La résistance catholique au nazisme

C'est le thème d'une homélie donnée par l'abbé Pellabeuf à l'occasion du 8 mai. Extraits :

"Venons-en à la France, en commençant par l’attitude de l’épiscopat français. Dés 1940, le Cardinal Gerlier, Archevêque de Lyon et Primat des Gaules, dénonçait les conditions de vie inhumaines faites aux Juifs étrangers internés dans des camps après s’être réfugiés dans notre pays. Plus tard, il faut mentionner Monseigneur Petit de Juleville, Archevêque de Rouen, qui entre autres préféra saborder son bulletin diocésain plutôt que de le laisser servir la propagande ennemie. Après la guerre, il fut créé Cardinal. Certains se demandent peut-être pourquoi Pie XII n’a pas fait cette nomination pendant la guerre elle-même. La réponse est simple: il n’est pas dans les habitudes du Pape de désigner les victimes à leurs bourreaux. Un autre fut créé Cardinal après la guerre: Monseigneur Salièges, archevêque de Toulouse. Il avait dénoncé l’idéologie nazie, on tenta de l’atteindre, d’abord en faisant le vide dans son entourage. La police allemande disait de Monseigneur de Solages, Recteur de l’Institut Catholique de Toulouse: « Un seul de ses textes nous fait plus de mal qu’un attentat à la grenade. » Monseigneur de Solages fut déporté, tout comme Monseigneur Théas; l’abbé de Noroy fut condamné à mort.

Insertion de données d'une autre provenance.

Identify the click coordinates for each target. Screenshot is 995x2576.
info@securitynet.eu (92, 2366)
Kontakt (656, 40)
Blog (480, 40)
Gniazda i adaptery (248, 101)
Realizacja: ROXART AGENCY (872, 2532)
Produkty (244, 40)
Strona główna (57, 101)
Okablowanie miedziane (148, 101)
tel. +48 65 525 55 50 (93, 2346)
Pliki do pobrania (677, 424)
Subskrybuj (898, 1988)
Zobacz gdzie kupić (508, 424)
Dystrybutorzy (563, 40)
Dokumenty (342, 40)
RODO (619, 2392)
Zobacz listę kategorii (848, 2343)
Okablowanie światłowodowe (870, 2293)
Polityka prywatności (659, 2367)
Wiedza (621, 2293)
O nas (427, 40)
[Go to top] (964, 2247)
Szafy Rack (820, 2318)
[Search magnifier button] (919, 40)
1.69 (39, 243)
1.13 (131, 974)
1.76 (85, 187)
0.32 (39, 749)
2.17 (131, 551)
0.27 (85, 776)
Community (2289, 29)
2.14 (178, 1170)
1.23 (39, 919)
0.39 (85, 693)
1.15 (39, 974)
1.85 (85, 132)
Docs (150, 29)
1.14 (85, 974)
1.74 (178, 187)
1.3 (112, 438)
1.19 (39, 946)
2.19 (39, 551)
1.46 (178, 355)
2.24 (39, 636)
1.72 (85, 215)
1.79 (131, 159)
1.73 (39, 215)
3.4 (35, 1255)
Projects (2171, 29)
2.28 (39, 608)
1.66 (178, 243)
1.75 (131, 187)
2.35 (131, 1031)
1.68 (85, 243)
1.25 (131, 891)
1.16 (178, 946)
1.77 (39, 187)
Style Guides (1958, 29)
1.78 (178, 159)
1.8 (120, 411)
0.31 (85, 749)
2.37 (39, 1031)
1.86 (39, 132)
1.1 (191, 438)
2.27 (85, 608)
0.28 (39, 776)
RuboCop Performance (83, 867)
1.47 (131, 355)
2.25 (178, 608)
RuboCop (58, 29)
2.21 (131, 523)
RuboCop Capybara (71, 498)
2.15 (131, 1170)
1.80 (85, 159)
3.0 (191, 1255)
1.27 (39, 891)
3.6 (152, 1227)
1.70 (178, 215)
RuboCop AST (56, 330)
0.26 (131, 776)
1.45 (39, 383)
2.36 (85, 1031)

Malgré ces coups, Monseigneur Salièges continuait à résister, imprimant ses textes en secret pour échapper à la censure. Beaucoup connaissent ces faits. Mais on ignore généralement que cet Archevêque de Toulouse, en 1940, était à peu près complètement paralysé depuis le début des années trente. Le simple clergé ne fut pas en reste. Voici deux prêtres qui résistèrent militairement -quoique sans armes – dés 1940. L’abbé Bernard Ferrand fut chef de secteur du réseau Alliance; il mourut au Struthof en septembre 44. L’abbé Roger Derry fut le premier à contacter Londres. Pris, il fut décapité. La veille de son exécution, il se demandait s’il avait choisi la bonne façon de combattre: non qu’il doutât de la légitimité de la lutte, mais simplement il se demandait si cette forme de combat était bien celle qui convenait à un prêtre. Il est difficile de parler de résistance non armée dans le cas de Mère Elisabeth Rivet, Supérieure Générale des Soeurs de la Compassion de Lyon: elle avait caché jusqu’à dix tonnes d’armes dans son couvent! Citée à l’ordre de la division, elle mourut le 30 mars 1945 au camp de Ravensbrück. "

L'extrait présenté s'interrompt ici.